Joy in Place of Tears
Comfort for the Mourning
“Blessed are they that mourn; for they shall be comforted.” (Matthew 5:4)
Jesus promises that those who mourn in the ways we have discussed will be comforted. We do not need to go around gloomy and sad-faced all the time; but in our prayer times, we can cry out to God to make things right in all these situations. When we do this, the Holy Spirit comes and brings comfort to us so that we do not despair.
Joy for the Mourning
“They that sow in tears shall reap in joy.” (Psalm 126:5)

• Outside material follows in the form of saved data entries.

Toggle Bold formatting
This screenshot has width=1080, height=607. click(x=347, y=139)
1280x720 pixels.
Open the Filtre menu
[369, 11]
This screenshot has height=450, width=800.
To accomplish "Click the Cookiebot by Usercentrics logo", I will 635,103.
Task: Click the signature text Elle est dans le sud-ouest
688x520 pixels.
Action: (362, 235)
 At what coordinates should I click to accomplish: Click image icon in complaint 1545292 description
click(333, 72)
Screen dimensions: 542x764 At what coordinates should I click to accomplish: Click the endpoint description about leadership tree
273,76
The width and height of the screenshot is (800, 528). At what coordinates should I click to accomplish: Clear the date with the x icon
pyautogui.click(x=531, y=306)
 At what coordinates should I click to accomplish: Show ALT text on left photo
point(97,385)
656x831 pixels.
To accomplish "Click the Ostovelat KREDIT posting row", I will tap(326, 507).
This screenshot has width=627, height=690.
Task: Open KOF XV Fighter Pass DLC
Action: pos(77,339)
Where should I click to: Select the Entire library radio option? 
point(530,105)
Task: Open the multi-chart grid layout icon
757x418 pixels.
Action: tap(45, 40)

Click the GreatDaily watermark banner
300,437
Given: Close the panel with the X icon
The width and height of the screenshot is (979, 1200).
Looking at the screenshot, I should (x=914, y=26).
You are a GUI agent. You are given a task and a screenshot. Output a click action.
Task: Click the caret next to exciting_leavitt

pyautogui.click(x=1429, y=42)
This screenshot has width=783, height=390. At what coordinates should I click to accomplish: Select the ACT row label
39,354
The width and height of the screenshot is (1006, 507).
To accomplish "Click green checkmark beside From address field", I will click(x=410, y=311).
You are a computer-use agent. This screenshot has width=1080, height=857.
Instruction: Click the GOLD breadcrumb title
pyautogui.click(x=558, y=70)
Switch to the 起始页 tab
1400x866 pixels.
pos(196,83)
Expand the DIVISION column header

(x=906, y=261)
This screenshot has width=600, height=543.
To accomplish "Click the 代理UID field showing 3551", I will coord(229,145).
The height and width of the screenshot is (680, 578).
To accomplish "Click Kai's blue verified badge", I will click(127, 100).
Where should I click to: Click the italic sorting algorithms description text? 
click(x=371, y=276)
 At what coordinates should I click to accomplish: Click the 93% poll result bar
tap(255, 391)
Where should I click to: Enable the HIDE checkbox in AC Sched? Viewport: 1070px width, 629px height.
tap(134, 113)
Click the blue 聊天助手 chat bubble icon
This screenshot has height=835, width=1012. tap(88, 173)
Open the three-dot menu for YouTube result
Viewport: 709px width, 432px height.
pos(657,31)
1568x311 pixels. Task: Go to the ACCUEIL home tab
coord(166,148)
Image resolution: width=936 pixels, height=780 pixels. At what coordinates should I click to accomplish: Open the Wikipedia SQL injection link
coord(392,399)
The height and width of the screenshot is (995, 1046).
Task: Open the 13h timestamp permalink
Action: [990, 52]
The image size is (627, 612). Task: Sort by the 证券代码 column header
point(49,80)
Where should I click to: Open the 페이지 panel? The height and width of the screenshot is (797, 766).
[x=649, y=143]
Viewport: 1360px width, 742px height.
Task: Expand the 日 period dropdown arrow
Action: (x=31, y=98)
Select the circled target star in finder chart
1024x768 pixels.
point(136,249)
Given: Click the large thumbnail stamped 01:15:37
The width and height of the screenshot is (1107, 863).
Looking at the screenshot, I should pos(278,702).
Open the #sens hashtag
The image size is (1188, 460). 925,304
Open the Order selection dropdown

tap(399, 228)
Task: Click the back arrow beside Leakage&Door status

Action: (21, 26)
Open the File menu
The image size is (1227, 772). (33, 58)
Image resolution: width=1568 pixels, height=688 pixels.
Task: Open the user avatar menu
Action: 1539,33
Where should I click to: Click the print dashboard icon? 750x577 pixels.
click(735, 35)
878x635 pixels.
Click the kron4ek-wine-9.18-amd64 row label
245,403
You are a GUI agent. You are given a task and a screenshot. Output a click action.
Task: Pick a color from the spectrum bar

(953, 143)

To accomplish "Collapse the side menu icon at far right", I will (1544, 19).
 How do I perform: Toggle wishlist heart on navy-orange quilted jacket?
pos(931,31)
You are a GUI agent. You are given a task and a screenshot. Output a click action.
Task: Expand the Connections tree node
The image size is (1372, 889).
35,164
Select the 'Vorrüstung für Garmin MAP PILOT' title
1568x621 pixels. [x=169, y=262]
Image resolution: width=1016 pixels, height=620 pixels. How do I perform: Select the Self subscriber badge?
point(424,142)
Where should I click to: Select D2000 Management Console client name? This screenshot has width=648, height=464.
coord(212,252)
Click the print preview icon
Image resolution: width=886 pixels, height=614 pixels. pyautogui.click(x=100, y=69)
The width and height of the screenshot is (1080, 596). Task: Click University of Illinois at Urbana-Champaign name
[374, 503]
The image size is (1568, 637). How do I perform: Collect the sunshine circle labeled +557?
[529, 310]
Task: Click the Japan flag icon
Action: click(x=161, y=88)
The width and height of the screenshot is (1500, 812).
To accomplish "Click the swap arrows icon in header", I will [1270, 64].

This is another promise in the Bible, those who sow in tears will reap in joy. When we humble ourselves through prayer and (or) fasting in order to intercede on behalf of the Church and the world around us, we will not be left in shame.
Our tears that are shed during times of intense prayer and intercession will not go unnoticed by God; rather, He is pleased with those who are not satisfied with the status quo and the injustice in the world. He will listen and answer those prayers, which will result in joy and happiness for those who have mourned.
Read 2 Corinthians 7:9-11. See what this godly sorrow has produced in you, what earnestness, what eagerness to clear yourselves, what indignation, what alarm, what longing, what concern, what readiness to see justice done. At every point you have proved yourselves to be clear (or innocent) in this matter.
Godly sorrow and mourning is not intended to be an end in and of itself; instead, it is meant to bring repentance, salvation, an eagerness to be clean, and a desire to see justice done.
This type of mourning ends in comfort and joy, because it is rooted in the love of God and a desire to see Him glorified on earth as He is in heaven.